=== Instructions for the task ===
Reproduce the part of the Alzheimer's disease text starting at "Needs total care" and ending at "and eventually dies.", substituting "unresponsive" for "comatose".

7th: Misplacing things

Anyone can misplace their wallet or keys, but eventually find them by reconstructing where they could have left them. A person with Alzheimer's disease may put things down in inappropriate places - an iron in the freezer, or a wristwatch in the sugar bowl - and not be able to retrieve them.

8th: Poor or decreased judgment

People can become so immersed in an activity or telephone conversation they temporarily forget the child they're watching. A person with Alzheimer's disease could entirely forget the child under their care and leave the house to visit a neighbor.

9th: Loss of Initiative

It's normal to tire of housework, business activities or social obligations, but most people regain their initiative. The person with Alzheimer's disease may become very passive and require cues and prompting to get them involved in activities.

10th: Changes in mood or personality

Everyone has a bad day once in a while, or may become sad or moody from time to time. Someone with Alzheimer's disease can exhibit rapid mood swings for no apparent reason: e.g. from calm to tears to anger to calm in a few minutes. People's personalities ordinarily change somewhat at different ages, as character traits strengthen or mellow. But a person with Alzheimer's disease can change drastically, becoming extremely irritable, suspicious or fearful.

http://www.alz.org/alzheimers_disease_know_the_10_signs.asp

Alzheimer's disease is known as a progressive fatal illness where the brain functions will decline gradually when the age increase. It is hard to classify the specific stages of symptoms for patients with Alzheimer's by observation. Most patients with the disease progress through a series of stages (Hill, 2008). They are not uniform in every patient and the stages usually overlap. Symptoms seem to progress in a recognizable pattern and these stages provide a framework for the study of the disease. The following stages of symptoms are outline by Gwyther (1985) from American Health Care Association and Alzheimer's disease and Related Disorders Association:

1st Stage:  2 - 4 years leading up to and including diagnosis:

Symptoms:

Recent Memory loss begins to affect job performance

Confusion about places - gets lost on way to work.

Loses spontaneity, becomes withdrawn, disinterested

Mood/personality changes - becomes anxious about symptoms, avoids people.

Poor judgment - makes bad decisions.

Takes longer with routine chores

Trouble handling money, paying bills.

Examples:

Forgets which bills are paid and phone numbers that are called frequently.

Loses things.  Forgets grocery list.

Arrives at wrong time or place, or constantly rechecks calendar or clock.

 

2nd Stage:  2 - 10 years after diagnosis (longest stage):

Symptoms:

Increasing memory loss and confusion - shorter attention span.

Problems recognizing close friends and/or family.

Repetitive statements and/or movements.

Restless, especially in late afternoon and at night.

Occasional muscle twitches or jerking.

Perceptual-motor problems

Difficulty organizing thoughts, or thinking logically.

Can't find right words - makes up stories to fill in the blanks.

Problems with reading, writing, and numbers.

May be suspicious, irritable, fidgety, teary, or silly.

Loss of impulse control - sloppy - won't bathe or afraid to bathe - trouble dressing.

Gains and then loses weight.

May see or hear things that are not there.

Needs full-time supervision.

Examples:

Can't remember visits even though the visitor just left.

Mixes up day and night, may get up and wander.

Difficulty getting into a chair, setting the table for a meal.

Can't follow written signs, write name, add or subtract.

May accuse spouse of hiding things, infidelity, or childish behavior.

May undress at inappropriate times or in wrong place.

Forgets when last meal was eaten, may gradually lose interest in food.

3rd/Terminal Stage:  1 - 3 years

Symptoms:

Can't recognize family or self in mirror.

Loses weight even with good diet.

Little capacity for self care.  Can't communicate with words.

May put anything in mouth or touch anything.

Can't control bowels or bladder

May have seizures, experience difficulty with swallowing, skin infections.

Examples:

Looks in mirror and talks to own image.

Needs total care with bathing, dressing, eating and toileting

May groan, scream or make grunting noises.

Sleeps more, becomes comatose, and eventually dies.

=== Input data ===
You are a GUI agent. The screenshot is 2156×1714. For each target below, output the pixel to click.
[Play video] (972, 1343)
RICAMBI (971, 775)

=== Task output ===
Needs total care with bathing, dressing, eating and toileting

May groan, scream or make grunting noises.

Sleeps more, becomes unresponsive, and eventually dies.